A: A whole lot faster...! In fact, there's no real comparison.

I pointed this out in the last thread associated with the x16/x16 vs. x16/x8 [H] article the other day, but I'll do it briefly once again:

The memory bandwidth of a GTX480, that is, the speed at which the GTX 480 gpu can read and retrieve data from its pool of local ram on the GTX 480 card, is ~177.3 GBs/second. Man, that's blazing fast, isn't it?

OTOH, If there's a texture/textures, or other information that the game needs to run that is *not* already loaded into the GTX 480's onboard pool of local ram, then essentially the whole game comes to a screeching halt--not literally mind you, but figuratively--and the gpu is left spinning its tires in place while it hunts and pecks in the much, much slower system ram of the computer for what it needs, and when it finds it. it must transfer it across the PCIex16 bus to the slot where the GTX 480 sits so that the GTX 480 can load that information into its much faster onboard local ram, and from there the textures and other info is executed and the game continues to flow. Here's the $64M question: How much faster can the local gpu ram operate than the local system ram across the PCIex16 bus? Short answer:

The memory bandwidth of the GTX 480's internal pool of local ram is...177.3GBs/second. The memory bandwidth of the main computer's system ram, which must be accessed through the PCIex16 bus, since there is no other route available to access it, is limited to the top speed of the PCIex16 bus. And that top speed is...drum roll...8GBs/second.

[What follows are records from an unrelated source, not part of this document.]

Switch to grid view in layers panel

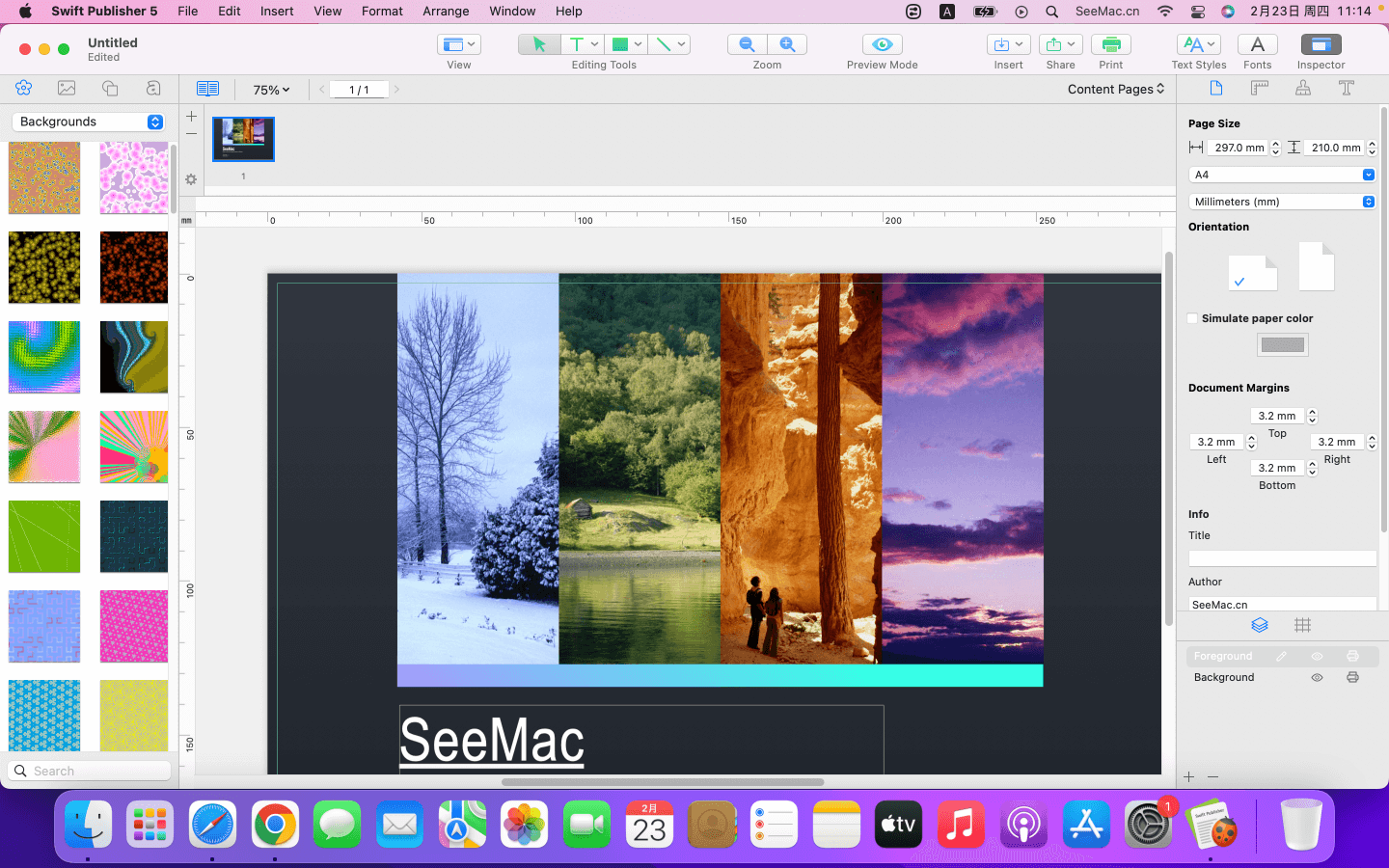[1302, 625]
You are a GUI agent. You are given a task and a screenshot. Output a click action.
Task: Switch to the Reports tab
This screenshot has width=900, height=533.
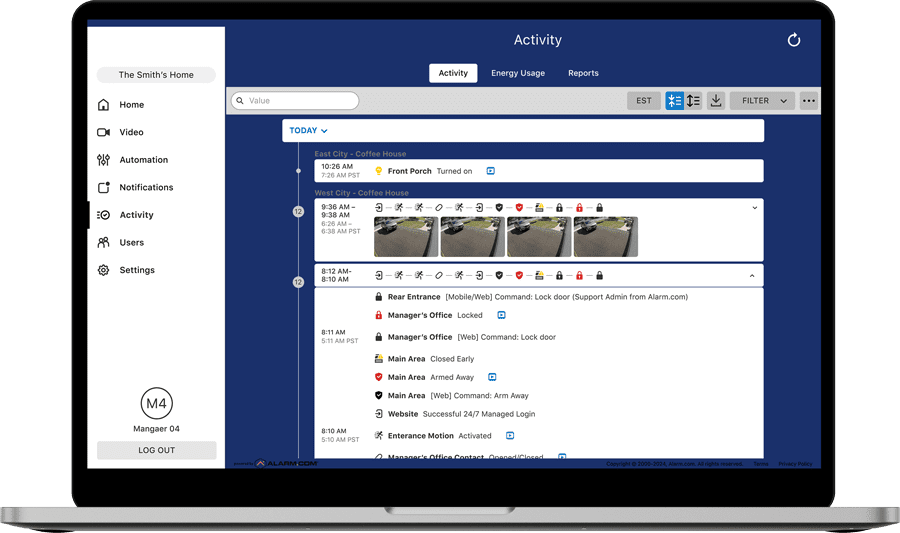coord(583,73)
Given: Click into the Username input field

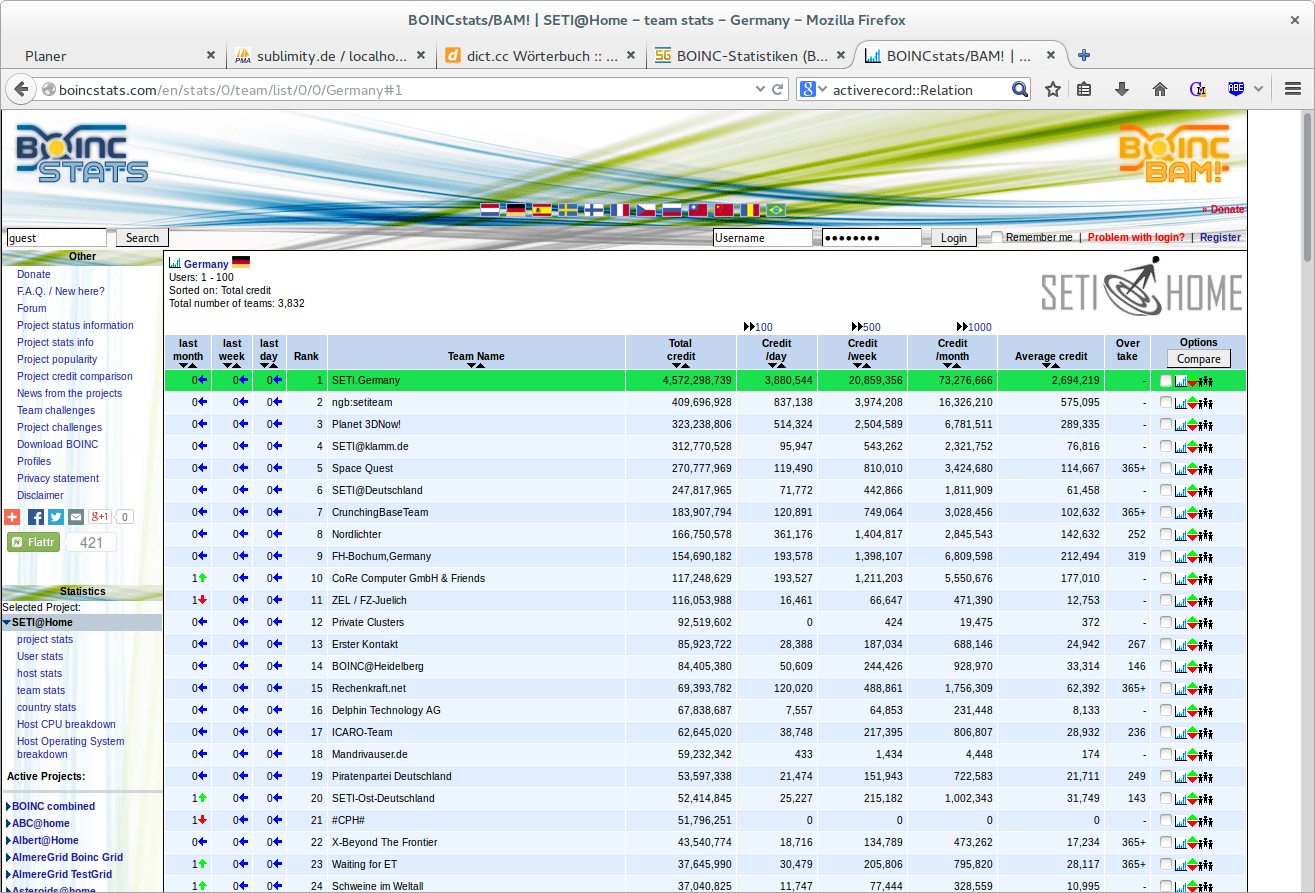Looking at the screenshot, I should (x=762, y=238).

So, in the case of accessing the GTX 480's onboard local ram versus the GTX 480 having to access the main computer's system ram via the PCIex16 bus, the GTX 480's local bus is 22.1625 X faster than the top speed of PCIex16. Because it is so much slower, the bottleneck in this case is unquestionably the PCIex16 bus--because it is > 2200% slower than the bandwidth locally available on the GTX 480 card itself.

(These principles apply equally to ATi's current discrete 3d-card line up, with there being only a very slight difference between the GTX480's onboard bandwidth and the HD 5870's. Both cards run rings around the top speed of the PCIex16 bus.)

When we get those seemingly inexplicably bi-i-i-i-g drops in frame rate when playing a game, drops that appear and disappear very fast--but stay around just long enough to get noticed, it's because the gpu is having to slow down and use the PCIex16 bus to access an element the game software requires, because that element has not been loaded into the gpu's local memory, but resides in the main memory of the computer--which again, is accessible *only* via the PCIex16 bus.

Six Foot Duo, you seem to have all of this under control just fine--I am using your post to hopefully communicate these very simple realities to a couple of folks in this thread who seem a tad bit confused by [H]'s results, because they were operating under some false assumptions about what the PCIex16 bus is and it's performance role in today's 3d games in terms of how an entire computer system works together to allow us to play our games. Thanks for bearing with me...;)

Certainly, no one out there is talking. It's honestly a question we bury and ignore. We lie to ourselves all the time. I know for a fact that I've been splitting hairs for years. Cutting edge costs a TON of money.

I've been building computers since 88, 89 and I am finally coming full circle.

Good point! I've been "rolling my own" systems since the 1980's, too, and I still do it--I just don't buy the most expensive and the most hyped components anymore, because I've learned better over the years...;) It really is true that the great majority of people running a 3d game would never know the difference between 150 fps and 125 fps--in a double-blind test--a test run without 3d benchmark frame rate counters. Games play just as great at 125fps as 150fps.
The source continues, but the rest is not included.